#### TASKS TO COMPLETE
**1)** Summarize the article on Masbia Soup Kitchen's funding crisis in two sentences.
**2)** Using the article on Masbia Soup Kitchen's funding crisis, answer each item on its own line:
(a) How much did the Nourish New York Program commit, and in what month and year?
(b) Where are the Masbia locations that serve daily hot meals?
(c) Besides a lack of funds, what has eaten into the organization's ability to provide meals?
**3)** Pick up the article on Masbia Soup Kitchen's funding crisis where it stops, and write its next few sentences.

#### TEXT
+++

A deeply needed Jewish food pantry organization is sounding the alarm about its ability to meet the demand for Hanukah holiday food this month.
Masbia Soup Kitchen Executive Director Alexander Rappaport says his organization is facing a funding crisis after support from the Nourish New York Program ran out last month.
Masbia was among other state food pantries that receive donations from the program, which committed $50 million in April 2022. However, the program’s fund was depleted in November, leaving Masbia and other food pantry groups searching for other resources.
Rappaport said he sent a letter to New York Governor Kathy Hochul and other state officials appealing for emergency funds, but in the meantime is still facing the necessity of supplying poor families with food for the eight-day holiday which starts Sunday night, not to mention serving daily hot meals at Masbia’s locations in Flatbush and Borough Park in Brooklyn, and in Queens.
Alongside a lack of funds, inflation has also eaten its way through the organization’s ability to provide those meals.

+++

#### DATASET SECTION
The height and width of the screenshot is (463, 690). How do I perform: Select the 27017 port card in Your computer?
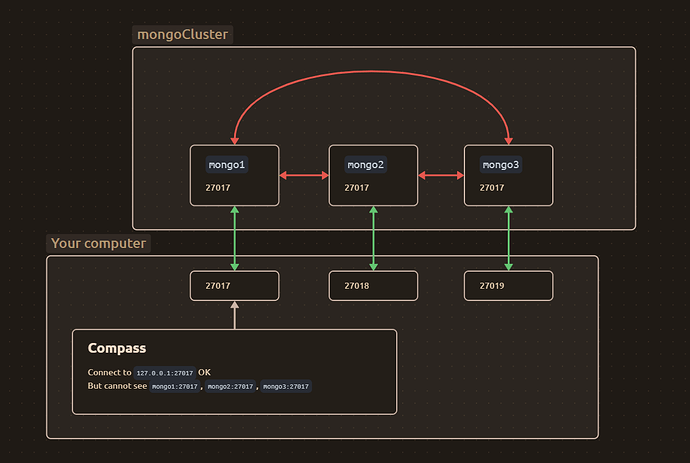point(234,286)
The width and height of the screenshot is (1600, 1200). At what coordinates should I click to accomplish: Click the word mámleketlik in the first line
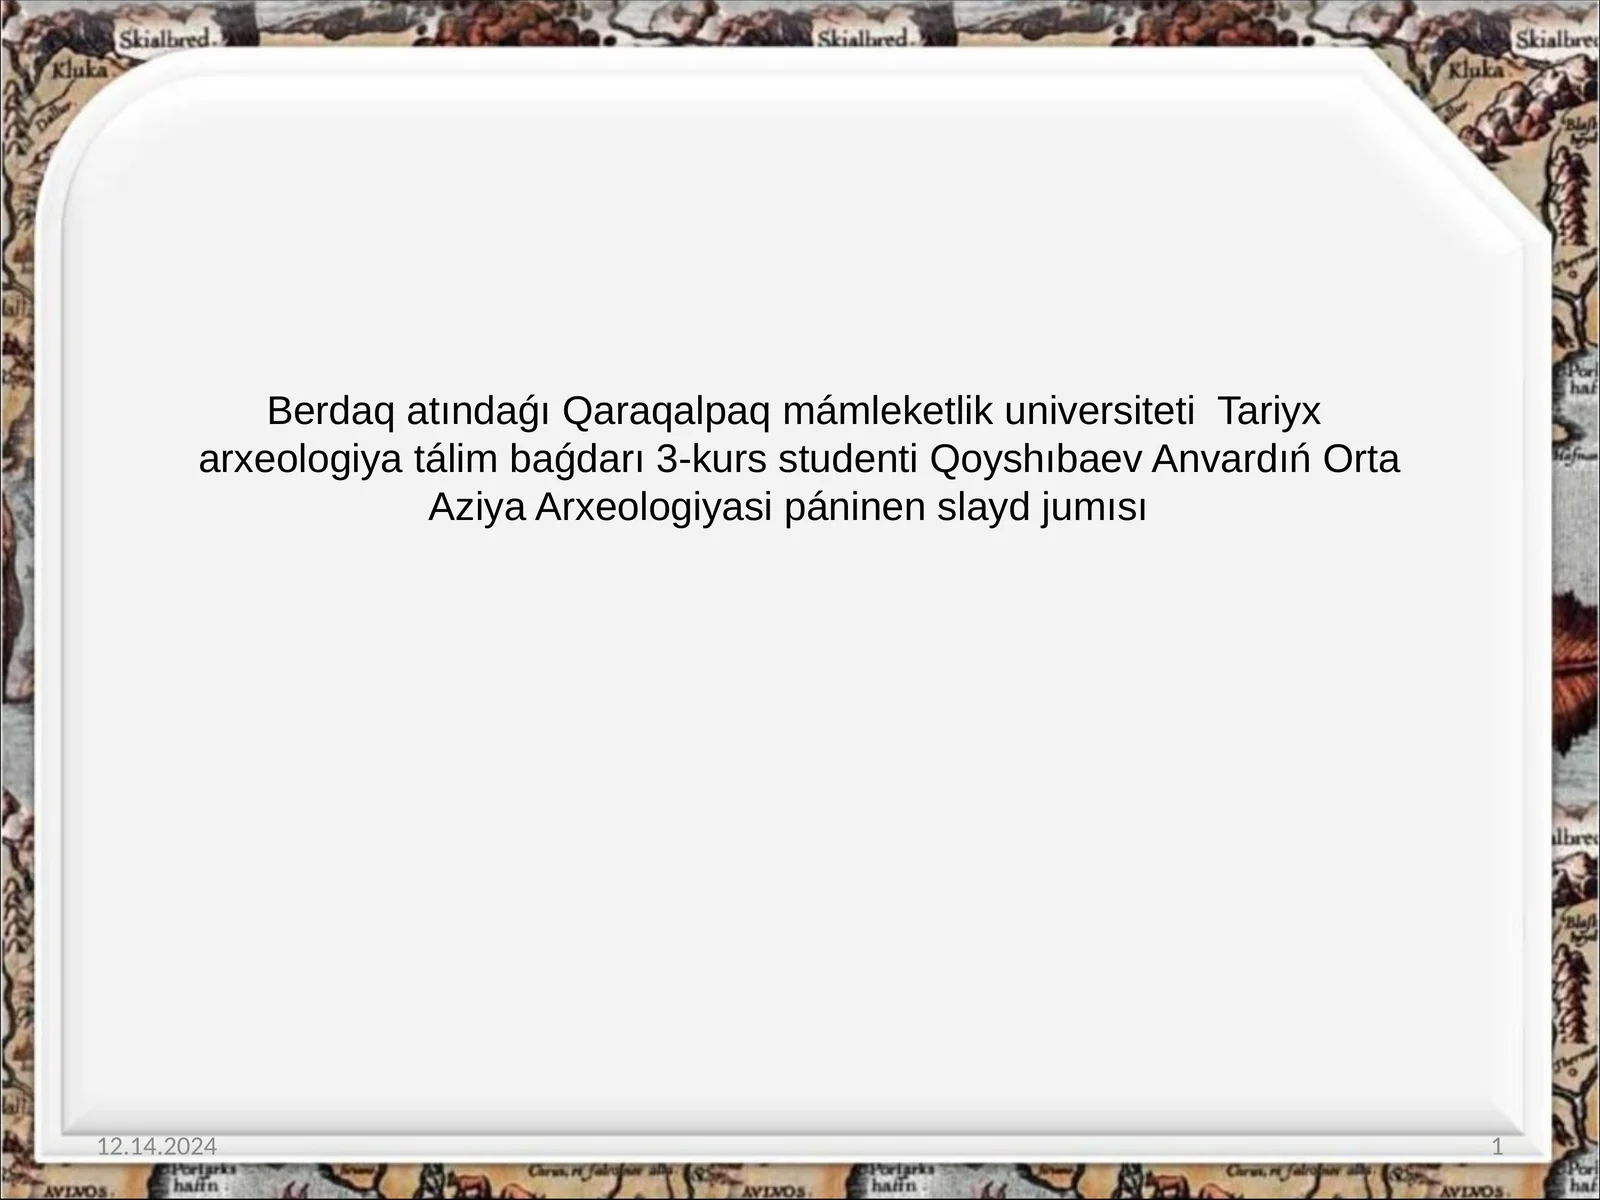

+++

#### ANSWERS TO THE EXERCISE
**1)** Masbia Soup Kitchen, a Jewish food pantry organization, faces a funding crisis after the Nourish New York Program, which committed $50 million in April 2022, ran out of money in November. Executive Director Alexander Rappaport has appealed to Governor Kathy Hochul and other state officials for emergency funds, but the organization must still feed poor families for the eight-day Hanukah holiday while inflation also cuts into its ability to provide meals.

**2)**
(a) $50 million, in April 2022.
(b) Flatbush and Borough Park in Brooklyn, and Queens.
(c) Inflation.

**3)**
“While high-end food prices are starting to come back down, it just so happens to be that ‘poor people’s food,’ or in other words very basic household food staples, are still on the rise,” Rappaport said in an email sent to JewishPress.com.
“Every mother frying latkes (potato pancakes) this Hanukah will pay 300 percent to 400 percent more for the ingredients than they did last year,” he said. “By ‘basic foods’ I mean eggs, potatoes, oil, etc. It is very hard on us here at Masbia to keep up with the demand.”
At the peak of the COVID-19 pandemic, Rappaport says, Masbia was able to serve 500 people a day – but now that figure has dropped to just 300 meals a day due to the high price of food.
Alongside the organization’s hot meal program — served in a restaurant-style environment by volunteer waters — Masbia also gives out bags of groceries each week to those in need, through its weekend take-home package program.